Your goal »
Please state how many lines in the records contain the string "give", with no words besides the number.
━━━━━ Data in this exercise
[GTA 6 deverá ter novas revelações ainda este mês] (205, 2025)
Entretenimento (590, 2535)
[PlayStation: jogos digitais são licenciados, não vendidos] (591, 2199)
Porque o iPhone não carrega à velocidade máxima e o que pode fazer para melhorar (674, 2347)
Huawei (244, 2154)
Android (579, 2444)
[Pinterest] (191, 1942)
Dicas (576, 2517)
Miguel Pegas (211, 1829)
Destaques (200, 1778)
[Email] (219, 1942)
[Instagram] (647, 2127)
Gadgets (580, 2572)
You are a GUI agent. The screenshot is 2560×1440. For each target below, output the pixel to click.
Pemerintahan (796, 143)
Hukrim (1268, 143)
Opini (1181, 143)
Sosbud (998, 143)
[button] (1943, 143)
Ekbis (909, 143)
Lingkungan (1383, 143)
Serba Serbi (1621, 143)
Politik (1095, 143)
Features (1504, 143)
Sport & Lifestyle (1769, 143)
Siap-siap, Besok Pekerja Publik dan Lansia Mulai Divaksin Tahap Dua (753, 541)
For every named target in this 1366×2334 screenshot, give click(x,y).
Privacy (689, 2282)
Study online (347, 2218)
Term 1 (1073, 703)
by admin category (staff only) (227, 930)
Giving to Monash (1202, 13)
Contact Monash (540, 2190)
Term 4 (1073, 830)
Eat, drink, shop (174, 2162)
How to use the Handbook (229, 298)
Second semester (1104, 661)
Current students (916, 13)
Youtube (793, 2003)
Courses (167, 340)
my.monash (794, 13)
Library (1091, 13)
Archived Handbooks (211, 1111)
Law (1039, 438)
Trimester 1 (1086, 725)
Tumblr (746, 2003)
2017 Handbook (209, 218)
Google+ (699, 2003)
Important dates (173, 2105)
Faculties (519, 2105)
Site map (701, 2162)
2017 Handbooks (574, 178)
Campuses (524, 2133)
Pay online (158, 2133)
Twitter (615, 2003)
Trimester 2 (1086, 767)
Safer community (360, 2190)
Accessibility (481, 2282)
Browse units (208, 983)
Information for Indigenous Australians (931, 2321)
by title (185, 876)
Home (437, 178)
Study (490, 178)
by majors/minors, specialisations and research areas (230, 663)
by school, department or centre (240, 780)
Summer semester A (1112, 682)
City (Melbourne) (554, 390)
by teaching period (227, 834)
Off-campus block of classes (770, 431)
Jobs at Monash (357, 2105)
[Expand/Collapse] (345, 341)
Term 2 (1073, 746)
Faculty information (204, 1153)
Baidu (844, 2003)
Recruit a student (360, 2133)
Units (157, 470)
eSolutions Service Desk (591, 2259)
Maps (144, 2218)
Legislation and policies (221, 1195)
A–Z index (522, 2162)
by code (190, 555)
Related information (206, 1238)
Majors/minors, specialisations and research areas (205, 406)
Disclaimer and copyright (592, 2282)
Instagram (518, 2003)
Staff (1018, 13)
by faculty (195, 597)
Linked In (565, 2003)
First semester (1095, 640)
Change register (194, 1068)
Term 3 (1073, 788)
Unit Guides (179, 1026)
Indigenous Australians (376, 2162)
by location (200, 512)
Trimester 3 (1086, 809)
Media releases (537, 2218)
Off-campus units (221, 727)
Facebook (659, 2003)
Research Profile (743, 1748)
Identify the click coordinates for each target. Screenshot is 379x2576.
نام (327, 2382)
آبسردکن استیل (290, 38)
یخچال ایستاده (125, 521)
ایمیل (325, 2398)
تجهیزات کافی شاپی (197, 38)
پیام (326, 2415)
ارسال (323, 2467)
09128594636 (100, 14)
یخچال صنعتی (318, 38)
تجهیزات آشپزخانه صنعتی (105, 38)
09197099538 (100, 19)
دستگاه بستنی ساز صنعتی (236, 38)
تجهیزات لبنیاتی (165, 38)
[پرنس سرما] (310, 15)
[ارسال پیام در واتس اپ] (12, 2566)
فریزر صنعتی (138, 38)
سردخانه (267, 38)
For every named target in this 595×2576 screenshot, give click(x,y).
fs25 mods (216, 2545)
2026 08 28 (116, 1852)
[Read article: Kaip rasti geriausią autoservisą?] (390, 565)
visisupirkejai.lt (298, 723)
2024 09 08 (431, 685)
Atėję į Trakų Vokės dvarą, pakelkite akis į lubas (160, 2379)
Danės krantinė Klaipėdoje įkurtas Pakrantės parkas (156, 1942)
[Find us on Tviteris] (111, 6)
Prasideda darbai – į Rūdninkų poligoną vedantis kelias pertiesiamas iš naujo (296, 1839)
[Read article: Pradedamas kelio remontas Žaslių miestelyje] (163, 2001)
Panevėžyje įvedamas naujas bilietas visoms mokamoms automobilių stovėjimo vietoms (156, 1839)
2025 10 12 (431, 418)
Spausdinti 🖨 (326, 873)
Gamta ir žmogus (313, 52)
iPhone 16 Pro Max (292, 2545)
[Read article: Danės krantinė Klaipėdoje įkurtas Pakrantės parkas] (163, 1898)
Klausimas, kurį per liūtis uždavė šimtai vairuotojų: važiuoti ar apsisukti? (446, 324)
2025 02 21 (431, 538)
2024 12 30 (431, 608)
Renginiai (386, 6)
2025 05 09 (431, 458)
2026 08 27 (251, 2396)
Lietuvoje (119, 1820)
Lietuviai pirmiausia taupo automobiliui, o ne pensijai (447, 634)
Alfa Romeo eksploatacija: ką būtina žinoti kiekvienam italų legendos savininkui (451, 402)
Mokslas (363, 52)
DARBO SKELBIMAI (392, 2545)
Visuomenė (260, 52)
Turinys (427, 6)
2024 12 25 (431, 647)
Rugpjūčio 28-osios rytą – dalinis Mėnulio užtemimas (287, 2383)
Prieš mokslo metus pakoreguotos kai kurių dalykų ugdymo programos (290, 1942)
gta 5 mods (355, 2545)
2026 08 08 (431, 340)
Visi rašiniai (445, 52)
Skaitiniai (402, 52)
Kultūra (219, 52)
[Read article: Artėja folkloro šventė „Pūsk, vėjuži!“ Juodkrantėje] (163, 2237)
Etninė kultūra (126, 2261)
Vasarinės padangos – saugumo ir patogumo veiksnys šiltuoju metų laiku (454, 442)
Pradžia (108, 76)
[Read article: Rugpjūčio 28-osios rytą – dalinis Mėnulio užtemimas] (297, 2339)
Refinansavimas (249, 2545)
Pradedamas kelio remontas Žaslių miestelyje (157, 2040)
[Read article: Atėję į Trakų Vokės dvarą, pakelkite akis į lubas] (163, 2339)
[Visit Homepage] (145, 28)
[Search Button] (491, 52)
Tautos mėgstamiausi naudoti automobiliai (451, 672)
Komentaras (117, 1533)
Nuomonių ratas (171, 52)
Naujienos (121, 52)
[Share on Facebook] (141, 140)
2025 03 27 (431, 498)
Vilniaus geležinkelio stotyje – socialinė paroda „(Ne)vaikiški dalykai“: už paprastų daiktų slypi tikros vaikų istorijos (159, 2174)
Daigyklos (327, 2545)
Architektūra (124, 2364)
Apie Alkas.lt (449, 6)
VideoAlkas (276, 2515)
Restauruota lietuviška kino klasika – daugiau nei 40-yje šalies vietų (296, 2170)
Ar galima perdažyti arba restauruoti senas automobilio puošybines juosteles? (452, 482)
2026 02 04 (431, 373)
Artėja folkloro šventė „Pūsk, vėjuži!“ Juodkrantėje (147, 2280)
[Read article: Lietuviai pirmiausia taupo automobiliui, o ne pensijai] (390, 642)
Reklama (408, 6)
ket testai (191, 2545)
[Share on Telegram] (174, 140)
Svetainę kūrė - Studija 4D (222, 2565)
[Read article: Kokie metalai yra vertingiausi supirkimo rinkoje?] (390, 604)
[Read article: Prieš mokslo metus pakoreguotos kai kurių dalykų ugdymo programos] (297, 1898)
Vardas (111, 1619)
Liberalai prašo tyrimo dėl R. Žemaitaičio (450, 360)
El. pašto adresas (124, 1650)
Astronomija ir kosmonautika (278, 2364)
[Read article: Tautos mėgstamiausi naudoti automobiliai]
━━━━━━━━━━
Task answer »
2